Material on locating words and elements:

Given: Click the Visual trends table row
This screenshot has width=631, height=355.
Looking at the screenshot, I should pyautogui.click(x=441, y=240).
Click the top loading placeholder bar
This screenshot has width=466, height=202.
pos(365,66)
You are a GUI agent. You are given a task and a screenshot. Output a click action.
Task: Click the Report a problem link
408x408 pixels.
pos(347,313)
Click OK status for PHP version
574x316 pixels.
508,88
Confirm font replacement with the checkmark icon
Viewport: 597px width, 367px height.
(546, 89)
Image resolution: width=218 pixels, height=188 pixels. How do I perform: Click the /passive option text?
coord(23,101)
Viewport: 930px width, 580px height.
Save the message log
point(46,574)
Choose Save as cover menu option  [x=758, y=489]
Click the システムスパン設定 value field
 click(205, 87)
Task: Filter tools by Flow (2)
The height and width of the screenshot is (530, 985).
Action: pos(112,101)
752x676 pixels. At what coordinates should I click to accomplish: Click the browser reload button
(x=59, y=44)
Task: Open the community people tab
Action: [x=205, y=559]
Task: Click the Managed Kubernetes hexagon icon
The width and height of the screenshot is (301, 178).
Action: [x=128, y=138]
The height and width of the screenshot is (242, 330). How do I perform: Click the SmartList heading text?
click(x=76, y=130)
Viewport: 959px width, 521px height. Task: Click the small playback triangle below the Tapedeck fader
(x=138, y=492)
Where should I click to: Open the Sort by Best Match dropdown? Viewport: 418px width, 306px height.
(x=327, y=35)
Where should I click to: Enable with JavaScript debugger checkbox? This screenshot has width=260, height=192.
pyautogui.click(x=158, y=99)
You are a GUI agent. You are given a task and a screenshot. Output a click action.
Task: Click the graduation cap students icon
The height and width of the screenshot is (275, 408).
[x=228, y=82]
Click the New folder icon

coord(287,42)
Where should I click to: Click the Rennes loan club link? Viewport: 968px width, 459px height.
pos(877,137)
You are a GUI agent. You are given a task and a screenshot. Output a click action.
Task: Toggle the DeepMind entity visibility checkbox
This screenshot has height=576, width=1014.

◆ Exercise aim:
Please put the lines between the one containing "Click the システムスパン設定 value field" and the one containing "(x=327, y=35)", inclusive, into a numbered list, leaving out any blank lines.

◆ Answer in full:
1. Click the システムスパン設定 value field
2.  click(205, 87)
3. Task: Filter tools by Flow (2)
4. The height and width of the screenshot is (530, 985).
5. Action: pos(112,101)
6. 752x676 pixels. At what coordinates should I click to accomplish: Click the browser reload button
7. (x=59, y=44)
8. Task: Open the community people tab
9. Action: [x=205, y=559]
10. Task: Click the Managed Kubernetes hexagon icon
11. The width and height of the screenshot is (301, 178).
12. Action: [x=128, y=138]
13. The height and width of the screenshot is (242, 330). How do I perform: Click the SmartList heading text?
14. click(x=76, y=130)
15. Viewport: 959px width, 521px height. Task: Click the small playback triangle below the Tapedeck fader
16. (x=138, y=492)
17. Where should I click to: Open the Sort by Best Match dropdown? Viewport: 418px width, 306px height.
18. (x=327, y=35)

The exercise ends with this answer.